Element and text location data

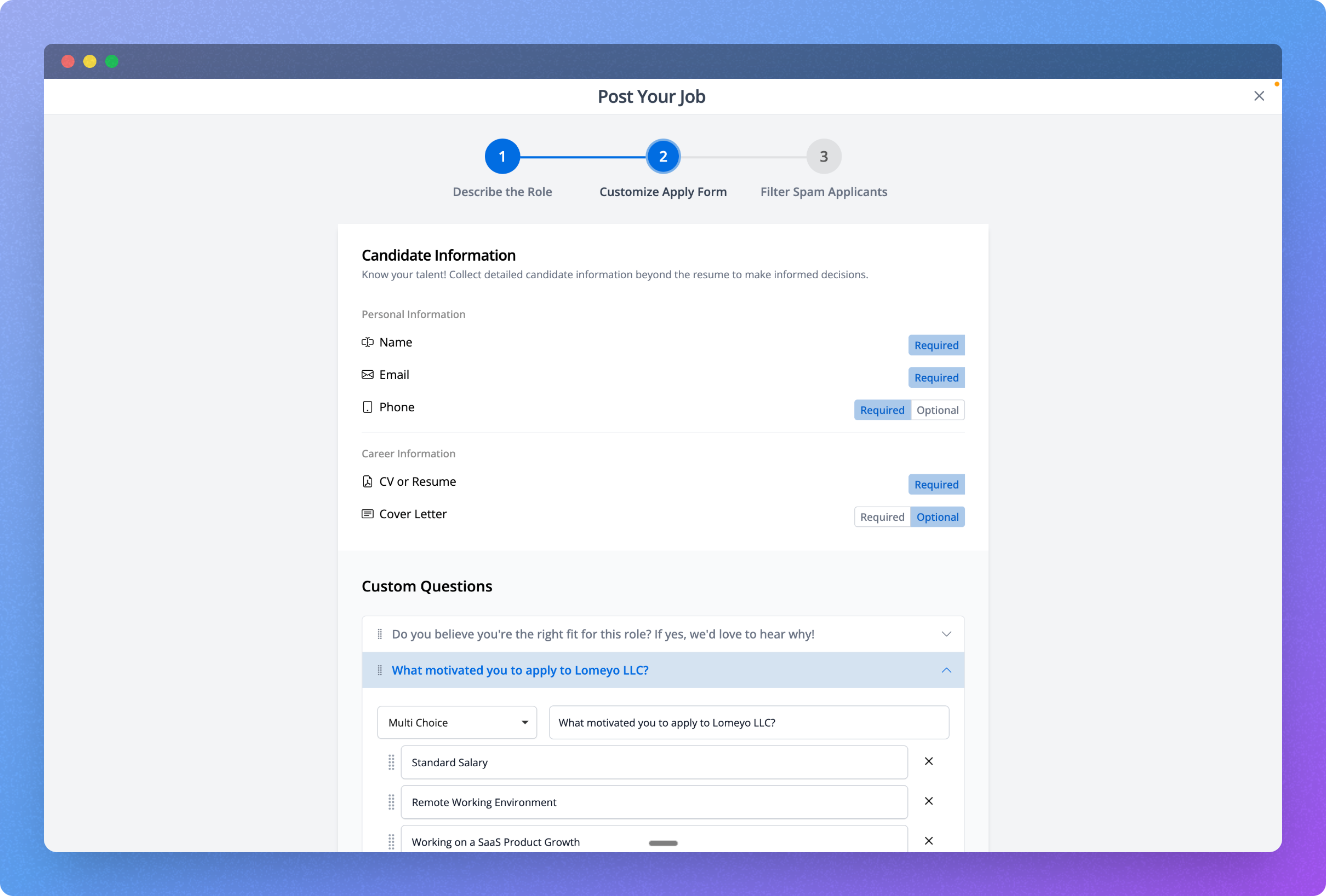The height and width of the screenshot is (896, 1326).
Task: Jump to step 3 Filter Spam Applicants
Action: (824, 156)

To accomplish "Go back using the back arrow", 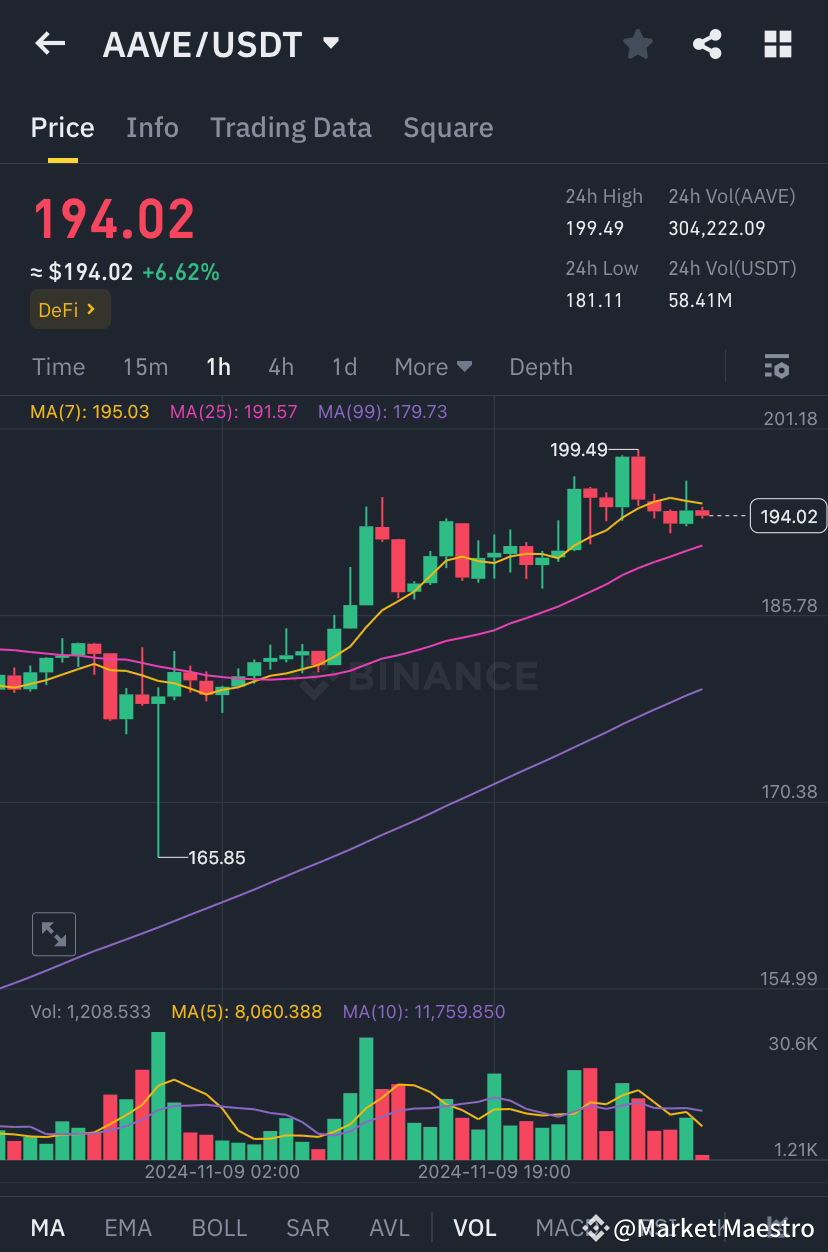I will (48, 43).
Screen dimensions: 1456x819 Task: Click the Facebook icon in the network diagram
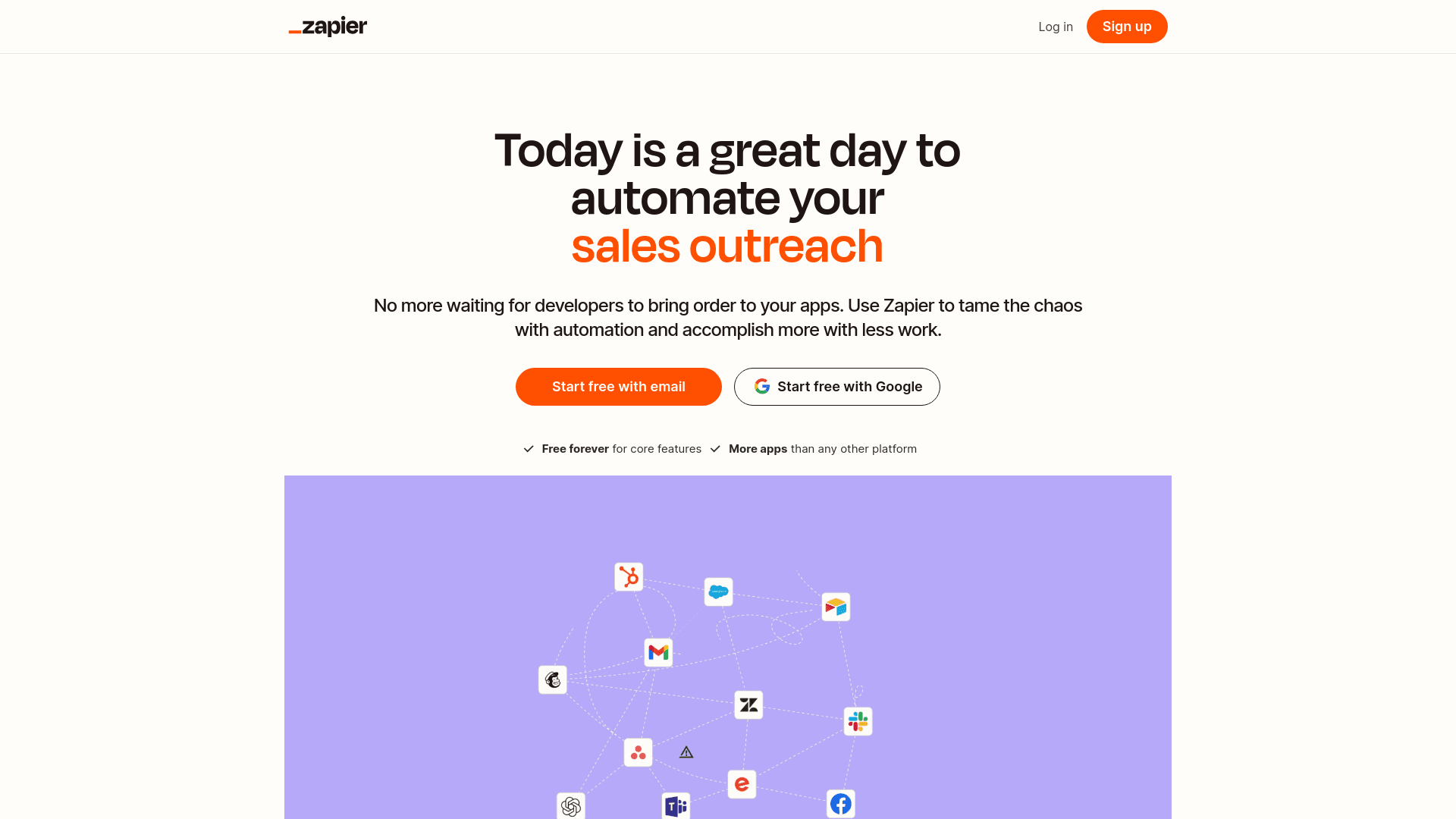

▶ _WORK TO COMPLETE_:
Pick out every line above that contains the string "Task", treating uppercase and lowercase as different.

▶ _FINAL RESULT_:
Task: Jump to step 3 Filter Spam Applicants
Screen dimensions: 1456x819 Task: Click the Facebook icon in the network diagram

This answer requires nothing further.